So you have been invited to the wedding. What do you buy for the couple that will remind them of you and also be a blessing for many years to come? Many couples choose a gift-registry service with a chain store or the like but what if you would like to give them something different or if there is no wedding registry?
It can be difficult to select the perfect item for so many reasons. Selecting a gift from a predetermined list can also be sucky as it lacks that personal touch and requires very little thought and imagination. I suppose it mainly hinges on your budget too. Do bear in mind that “cheap” gifts are a big NO and will be a thorn rather than a blessing.
Here are some ideas that will never fail :
Crockery, Cutlery and Glassware :
The kitchen is one of the most frequented rooms in most homes. A unique but functional item of crockery such as a designer salt and pepper cellar, salad bowl or platter or even a set will be something that a couple will cherish for a long time. They will remember you fondly whenever they use it. Think heirloom (something they can pass on to their children) and you will not go wrong. Things such as cake lifters, salad spoons, a cheese board set or a classy cutlery set are definitely in this category. Lead crystal glassware makes for a stylish gift. Another wonderful idea of this ilk is a picnic basket set, but make sure that it can cater for more than 2 and it will be a blessing even when the kids come along.
A wonderful gift that will be used and cherished is something for the coffee table or a classic cookbook. Do some research with friends and relatives of the couple and find out what their interests are and then find a good book that they could enjoy.
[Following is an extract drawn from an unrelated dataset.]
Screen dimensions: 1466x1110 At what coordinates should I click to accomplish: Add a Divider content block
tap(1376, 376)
You must remember to write some words of wisdom and encouragement in the cover to remind the couple why you have given them this specific gift. Some words of encouragement every time the book is opened can have a lifelong effect.
Nothing says “Have a wonderful life” like a cashmere blanket or some Egyptian cotton sheets. You could even have the couple’s initials embroidered on the item to make it even more personal. How about personalised bath towels or bathrobes? A good quality set of monogrammed napkins are handy too. Do try and stick to neutral colours lest your gift find itself buried at the bottom of some mouldy mothy drawer because it is too hideous for people to look at. Good linen can last years and there is never enough good
linen in any given house (of regular
people that is).
A Good painting will last a lifetime. This can be a tricky gift if you don’t know the couple well as you may like a work and they may find it repulsive or vice versa. Good art always appreciates in value, and even anonymous works that are done well have a place in most homes. Again you can do some research and find out what the couple’s tastes are. Art does not have to be new either as most art that is valuable is second hand. If you have the ways or the means, a portrait of the bridal couple will be an invaluable and most unique gift. If unsure, best avoid this one and find some less risky gift like a silver picture frame or a set of antique frames.
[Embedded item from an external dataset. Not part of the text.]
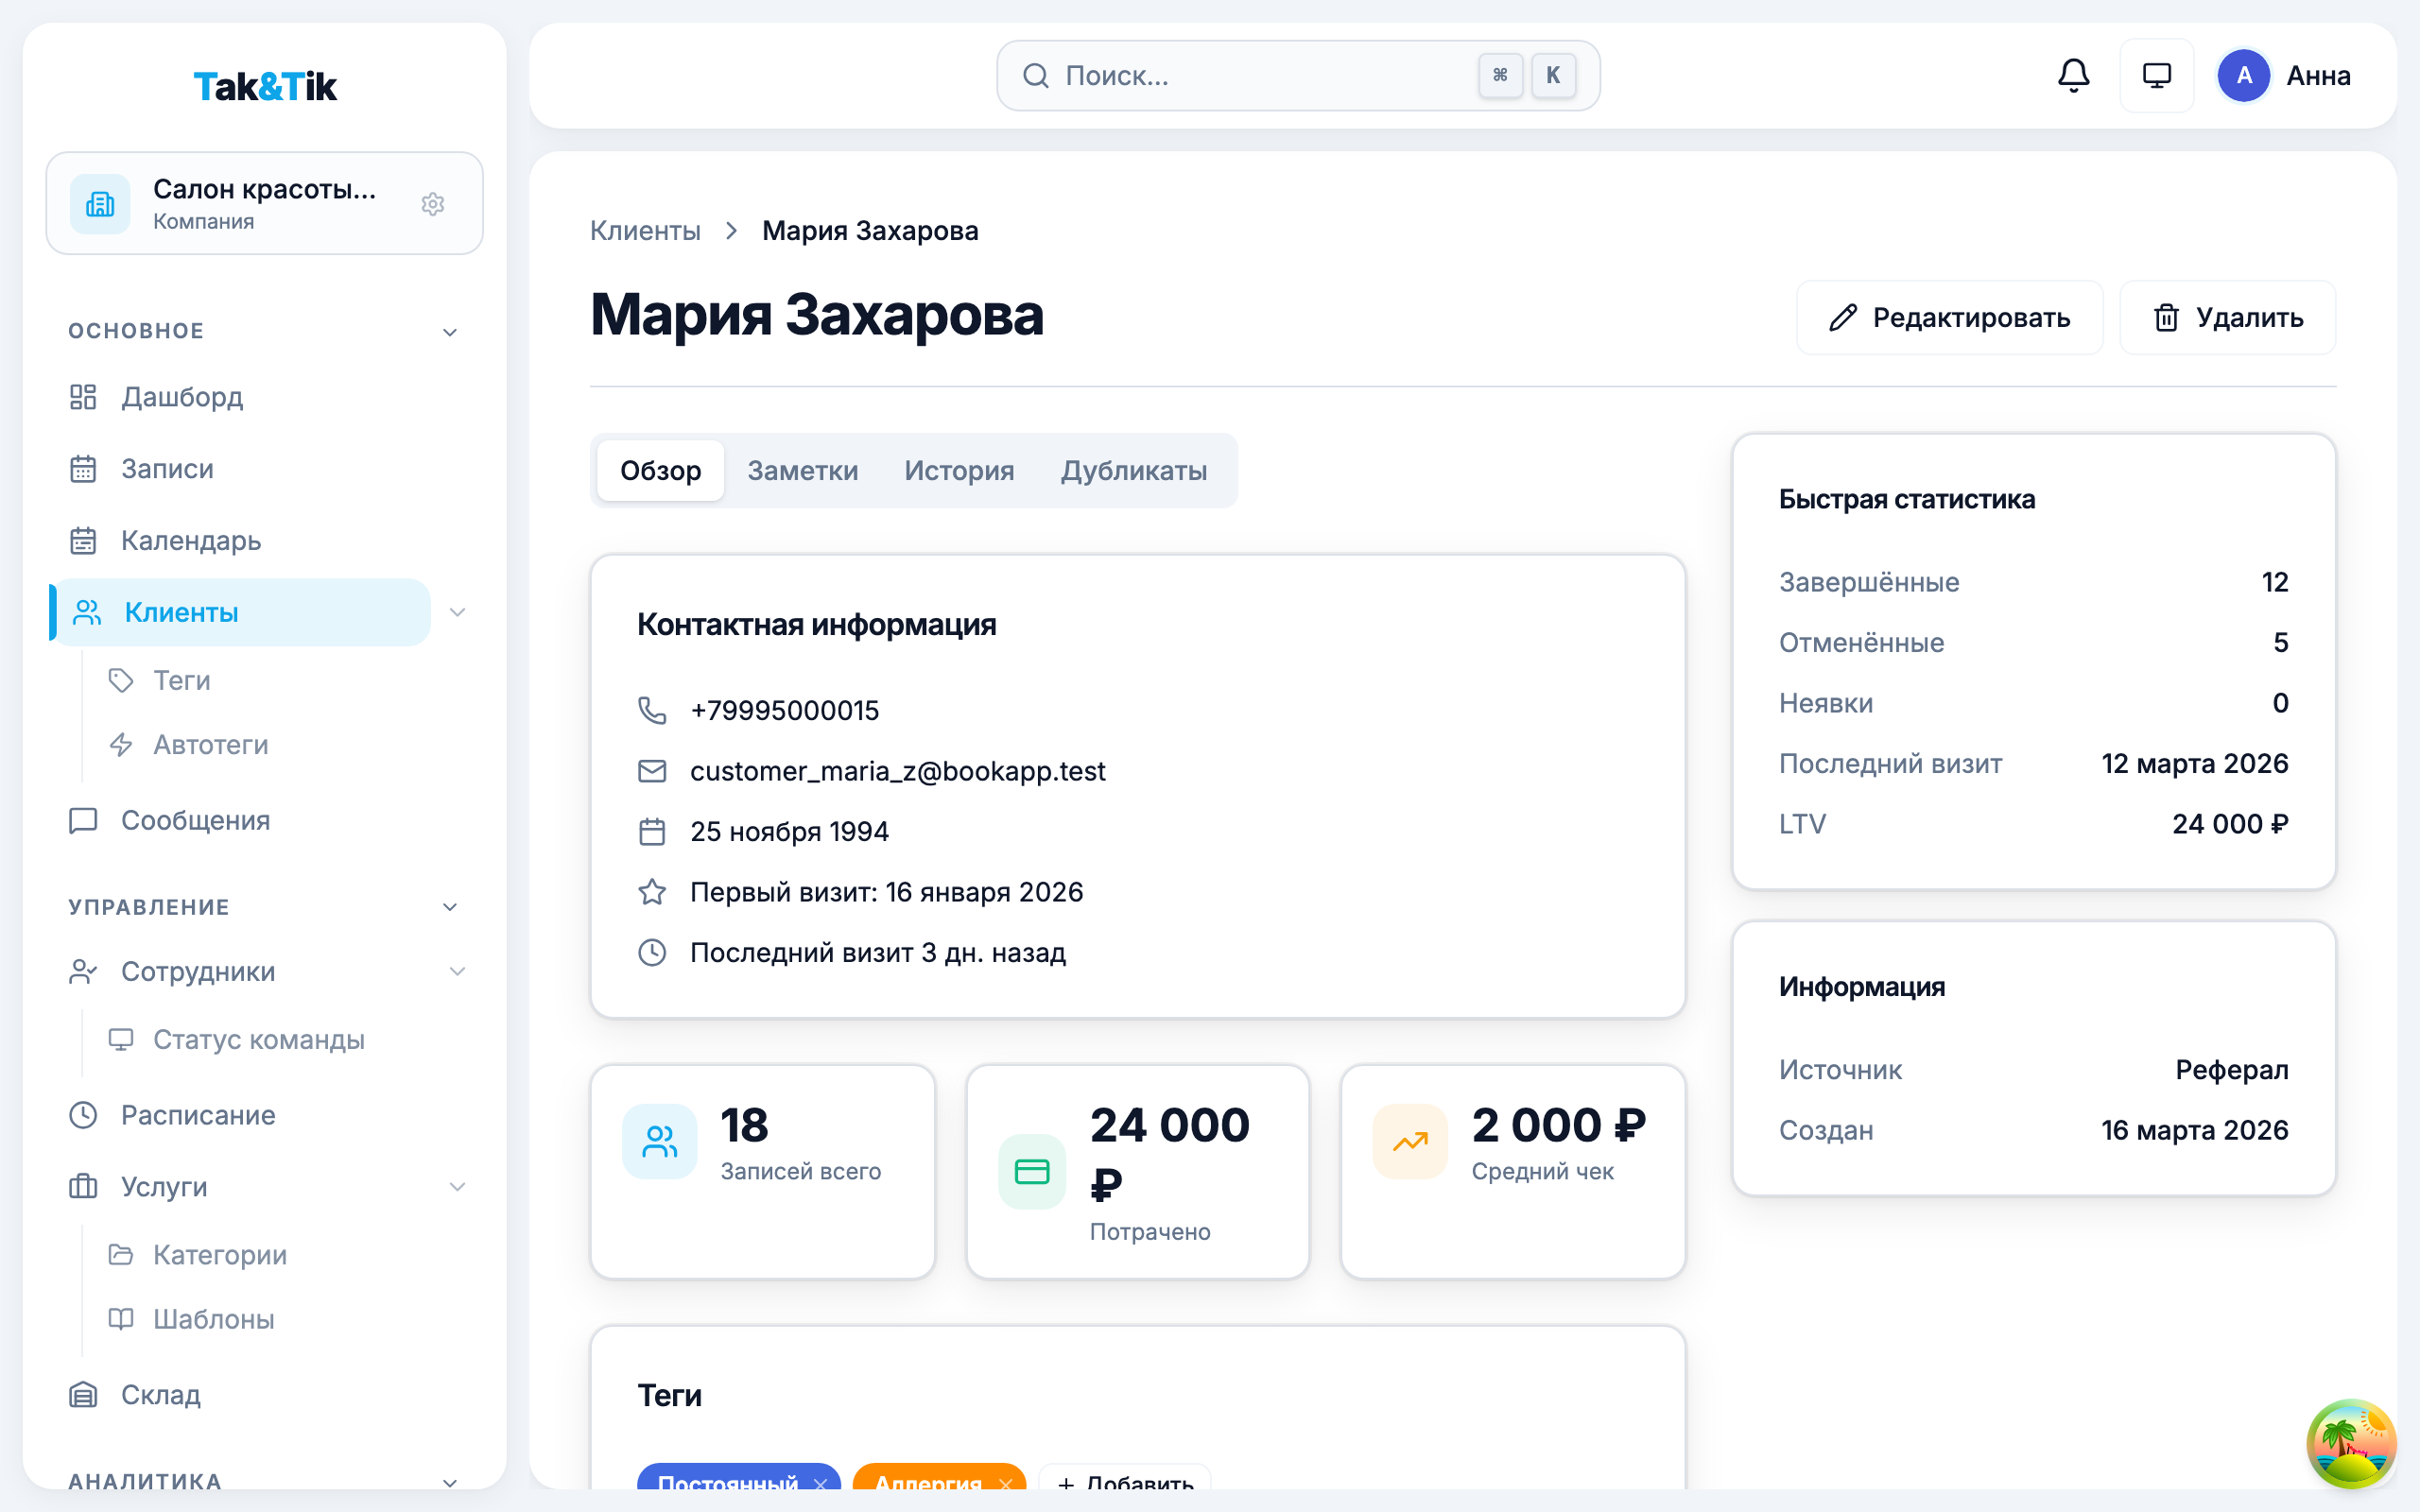Switch to the История tab
This screenshot has height=1512, width=2420.
(x=959, y=470)
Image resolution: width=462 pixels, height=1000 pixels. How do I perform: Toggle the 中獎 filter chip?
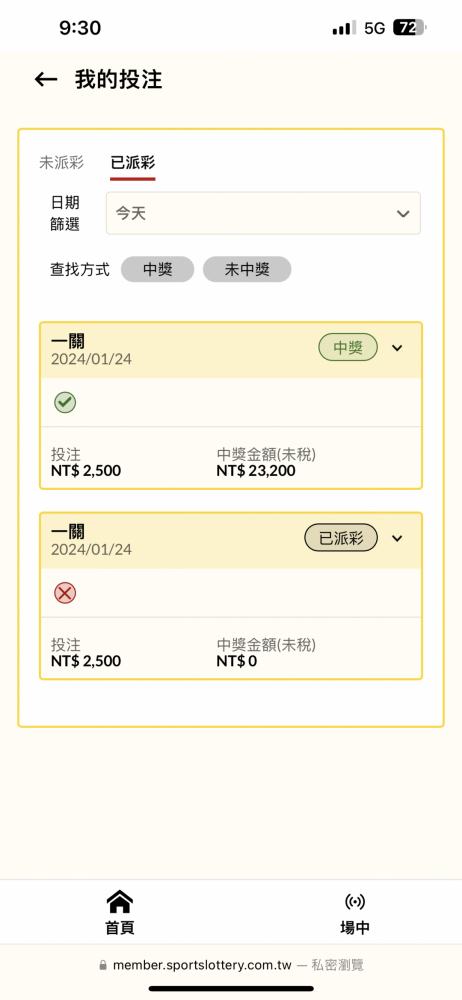pos(158,269)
Cheap luggage won’t do so don’t buy something at the local flea market for this category. If you have the budget, then this is a gift that will keep on giving for years to some and will be appreciated and cherished. Bear in mind though that by the time the wedding arrives, the couple may already have purchased new luggage for the honeymoon trip so it is advisable to make inquiries prior to splurging on those Samsonite, Delsey, Cellini, or Polo items.
A case of wine from the year of the wedding is a great way for couples to remember their day. Request that the couple opens 1 bottle a year on their anniversary. Most will crack open a bottle and remember the good times, sadly a few couples will each crack open a few bottles to try to forget some disasters of their day – either way your gift will be appreciated and cherished (do your homework on this as some wines may turn to vinegar in the 12 years it will take to finish the case). Another option in this category would be a subscription to a wine club for a year where the couple receives wine
bi-monthly or quarterly – a gift that keeps on giving.
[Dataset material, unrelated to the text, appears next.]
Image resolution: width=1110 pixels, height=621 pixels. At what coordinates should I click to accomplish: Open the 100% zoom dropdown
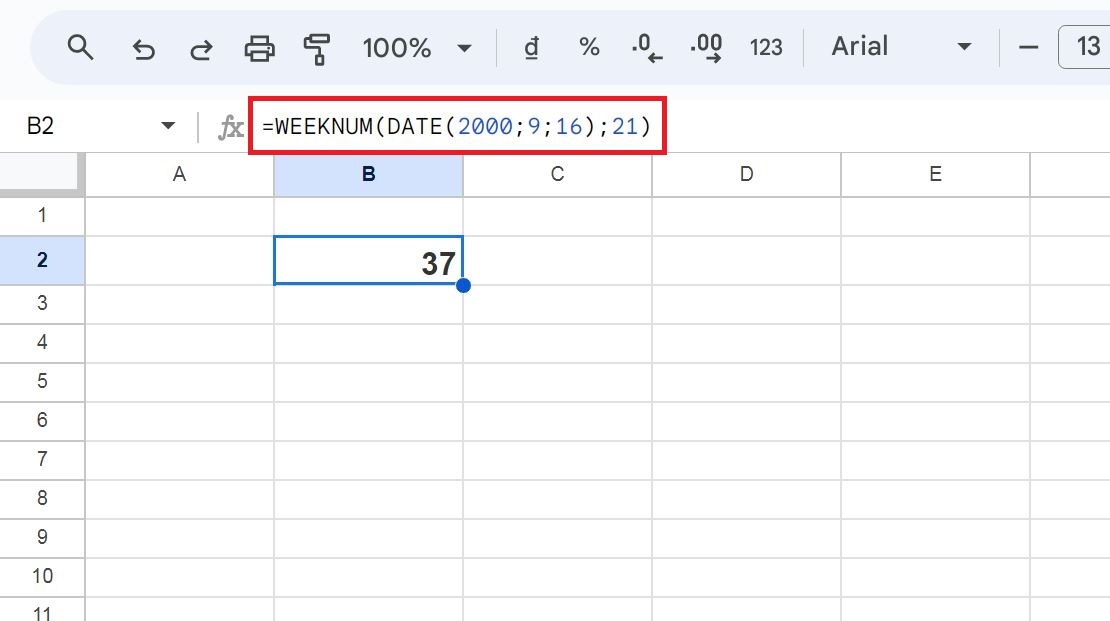point(416,47)
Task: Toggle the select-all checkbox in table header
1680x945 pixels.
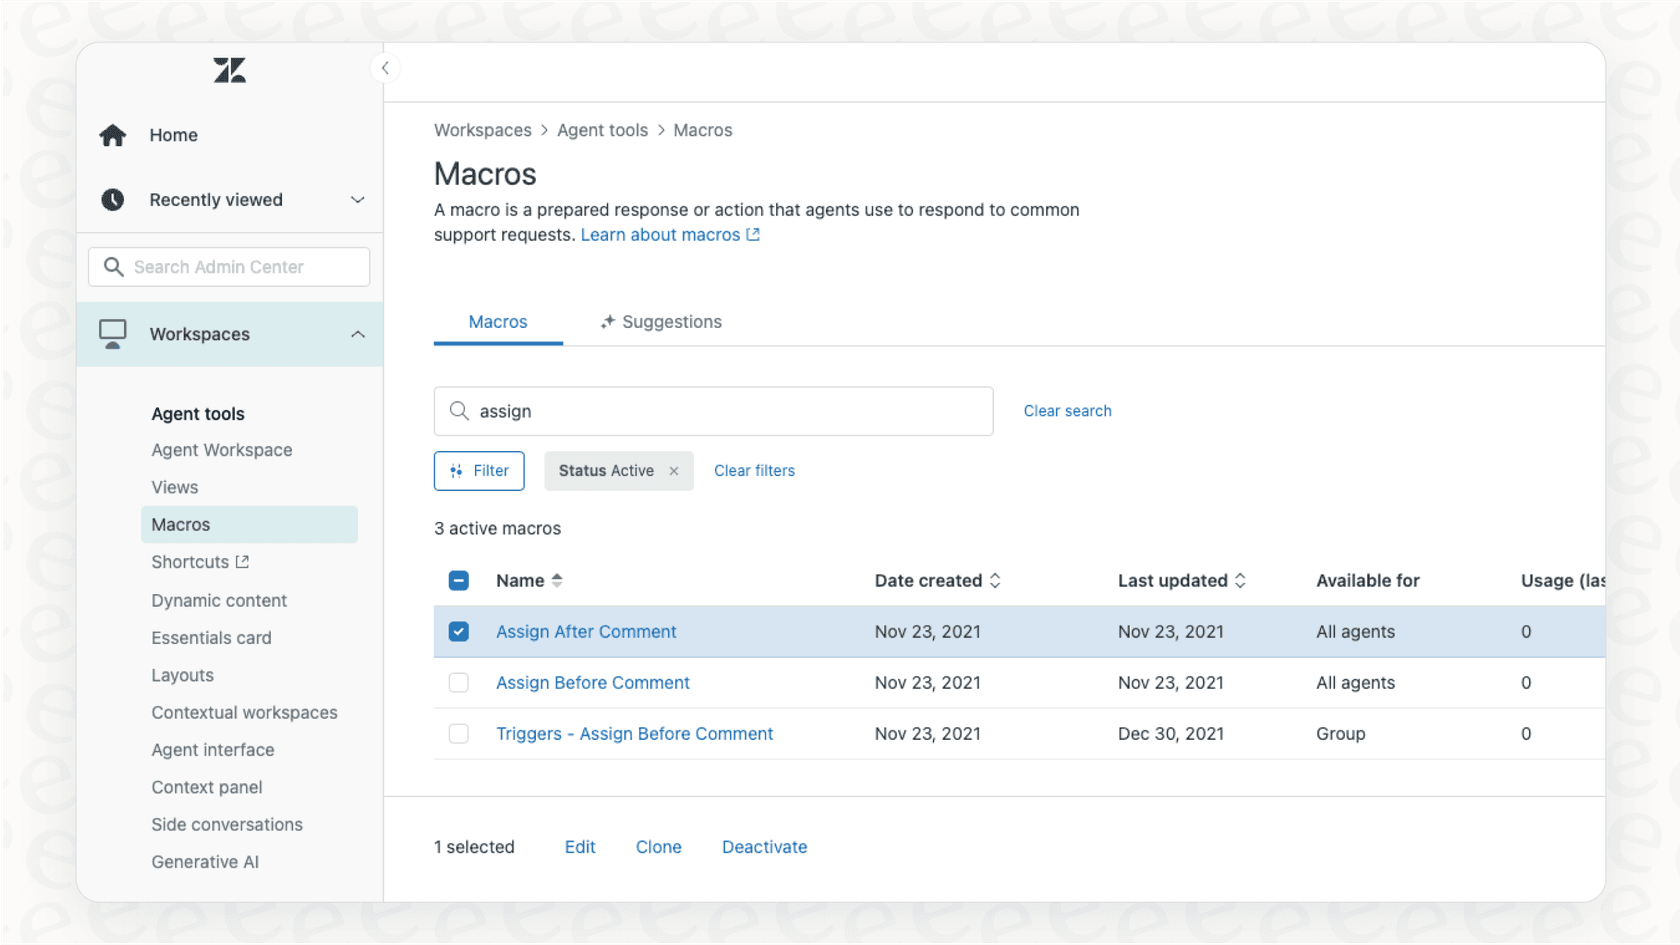Action: (459, 580)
This can be a minefield of bad choices, but if you know what you are doing and have the budget for it then nothing says “Happy Wedding” like a great good quality kitchen appliance. You should avoid this category if you have a limited budget as cheap appliances break quickly or don’t work well and end up being tossed or never used. Every kitchen needs a sturdy all round mixer / liquidiser / food processor. Even if the couple has an existing appliance of this sort, they will stow it away for a time when their existing machine conks in. A good quality coffee machine is also a great idea but try not get one of those that only uses propriety capsules as this may cause the appliance to fall into disuse. No kitchen should be without a sturdy kitchen scale either. Avoid the nonsensical gimmickry that telemarketers try to pawn off as “what every household needs”.
I have never in my life met anyone who could not use more cash. Although this category is often frowned upon as lacking thought, I have never had the slightest hint of a person’s lack of though when I have received cash as a gift, how about you? After the wedding, most couples will be a little tight when it comes to dosh. Even a gift voucher from an upmarket grocery store or home ware store can be a blessing to any couple.
Some things to remember, if I have not already hammered the nail home are :
• Don’t go cheap or cut corners
• Don’t go with your personal likes or dislikes unless you are an expert
• Don’t make assumptions
• Do make inquiries and ask friends and family members
• Do your homework and research – Google is free
• Do try and visit the couples intended home where possible to get ideas
• Make sure the couple knows that the gift is from you if it is important to you
• Do get warranties with any item that may require it and include such with the gift.